Inspector If you have an old school gas meter can you submit higher meter readings and pay already before the price hike? It’s sort of same logic with a prepayment meter in theory isn’t it. Would that be legal?
I find it hard to see how they’d justify claiming it was illegal. After all, my gas supplier has a long (30+ years) of sending estimated bills, at least one in every two bills and sometimes more, and a 100% (but see last two paragraphs) record over OVER estimating how much we’d use. Any sensible rationale for estimating my actual usage would be based on the readings for the same period in previous years, while being aware there are factors that would cause variances, like unusually cold (or warm) weather for the time of year, or even whether we were or weren’t going away on holiday during a given period. Lifestyle changes too, like whether kids had grown up and moved out. So year-on-year cmparisns will have a level of variances, though they could (if they wanted) compensate somewhat for weather/temp differences by averaging usage differences across a large enough sample of users.

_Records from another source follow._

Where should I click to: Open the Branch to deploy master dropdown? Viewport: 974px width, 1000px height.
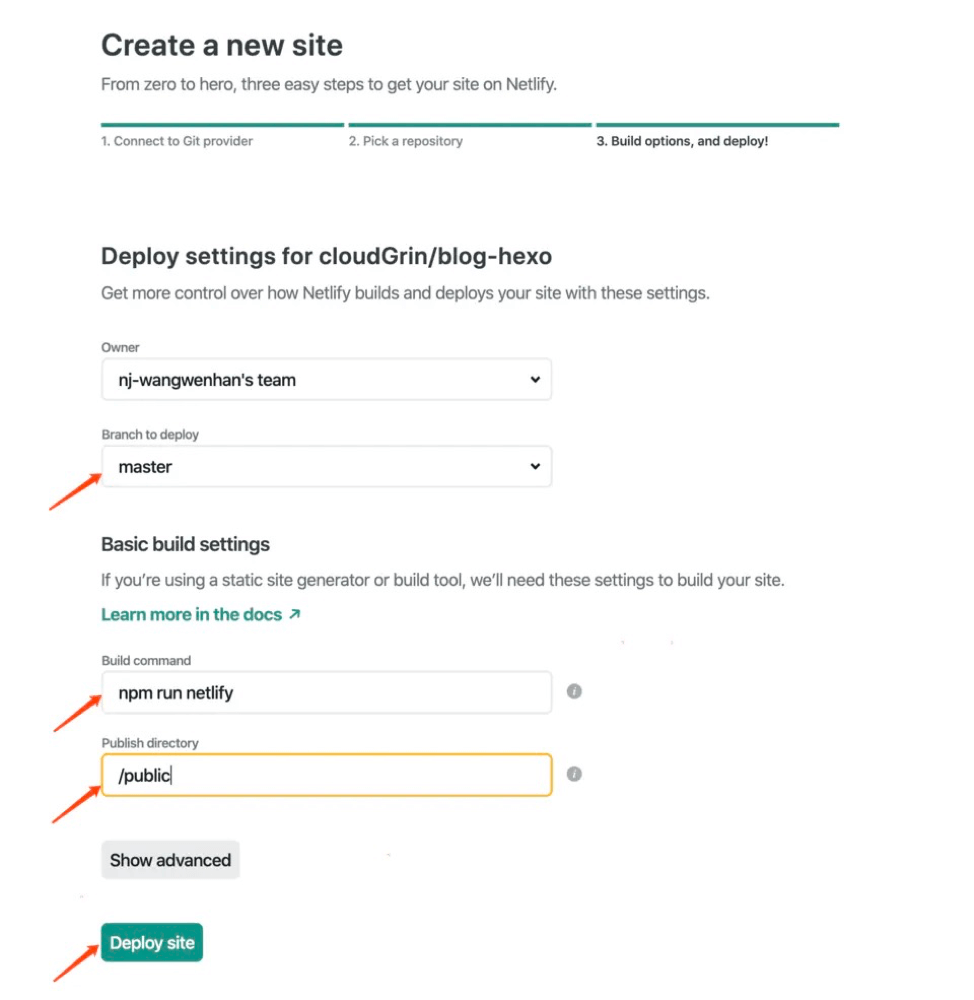click(x=326, y=466)
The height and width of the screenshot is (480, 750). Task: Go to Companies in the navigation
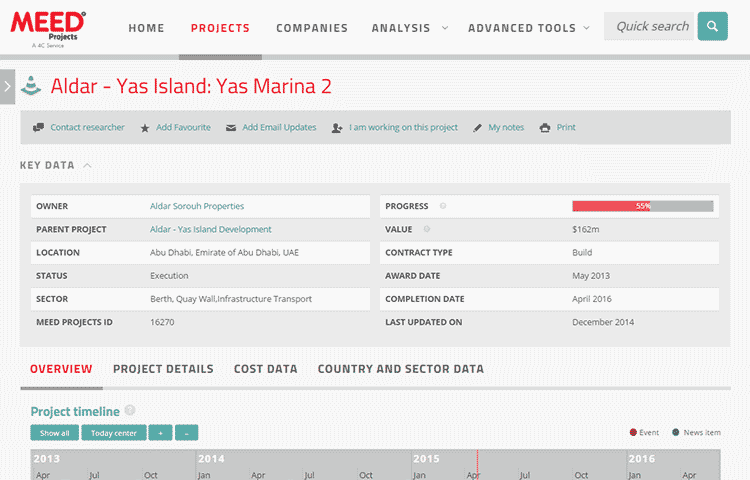coord(312,28)
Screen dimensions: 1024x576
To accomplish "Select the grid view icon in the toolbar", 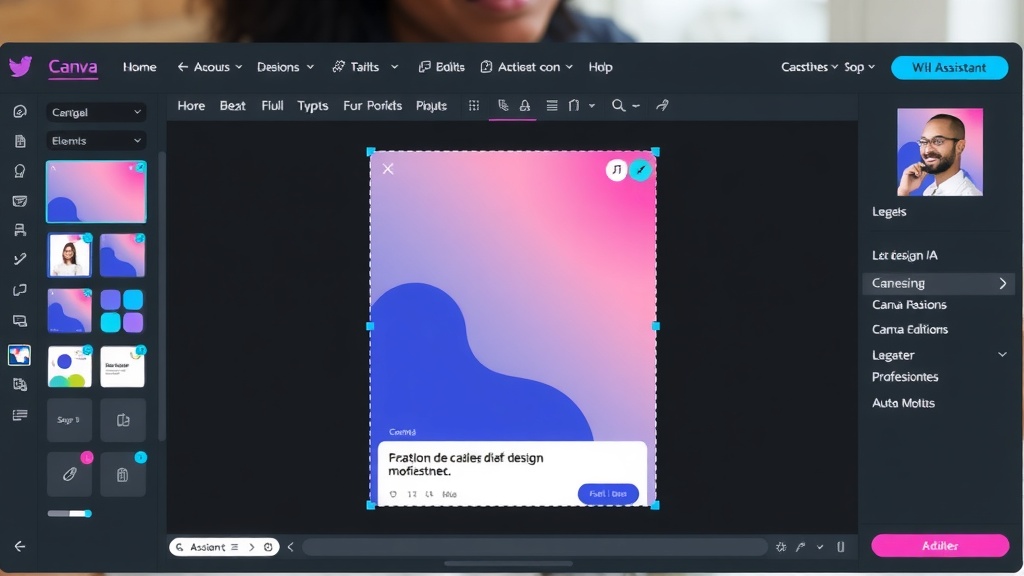I will coord(474,105).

Estimates are, clearly, exactly that. But when I get a 100% record of over-estimates and all that varies is how much they over-estimate by, and in those decades (with SAME supplier) not a single instance of under-estimating, I start to get very suspicious and not a little cynical about how those estimates came about.

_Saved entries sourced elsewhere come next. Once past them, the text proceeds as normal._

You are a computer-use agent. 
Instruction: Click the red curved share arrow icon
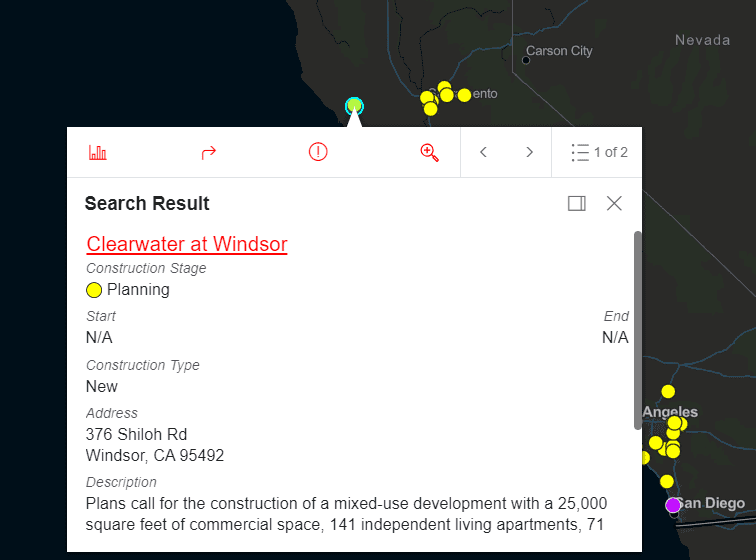(208, 152)
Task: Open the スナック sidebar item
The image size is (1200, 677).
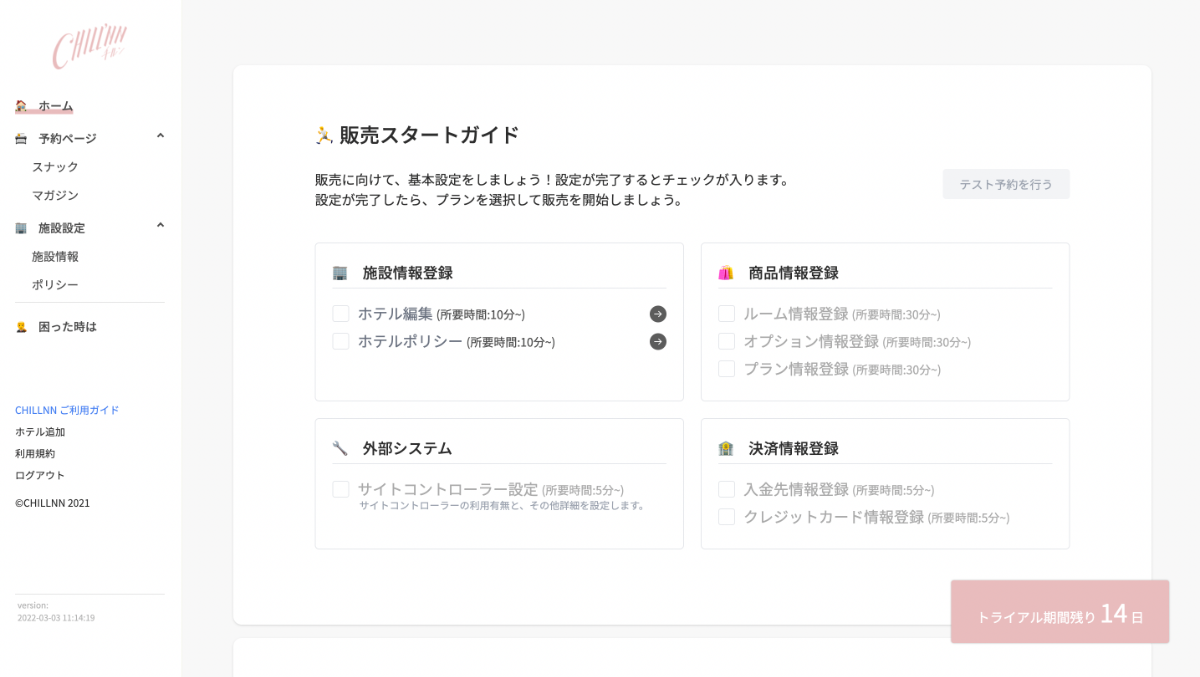Action: (x=55, y=167)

So if it’s legal for them to always over-estimate, and then demand payment always in the favour of their cash-flow, it’s hard to see a logic for them moaning if they get gamed the same way back.
I could also argue it’s not even fraud. I mean, if I were (and I’m not, but hypothetically) over-estimating bills it will ONLY work in my favour if the assumption that prices rise in the future period that my over-payment refers to. While that currently seems likely, it isn’t guaranteed. An unexpected resolution to the causes of the rises could change that, and so could goverment action, if it happens. Over-estimating usage now, and pre-paying at that rate, in anticipation of yet uncertain price rises could end up costing more than just submitting accurate usage records.
What makes me rather annoyed is that my last gas bill, for the first time in my experience over those 3+ decades, actually has UNDER-estimated our usage. The inference? The next actual reading will correct that, and we’ll be expected to pay the new higher (assuming prices do go up, as predicted) rate for gas we used months earlier that they paid lower historic wholesale prices for. What a surprise. Not.
Do I think 30+ years of usage over-estimates, then given current pricing predictions the first ever usage under-estimate, is a coincidence? Well, dear reader, do you? So guess who submitted an actual reading when I saw the under-estimate? Yup. The same cynic that has been doing that every time they over-estimated, for most of that 30 years.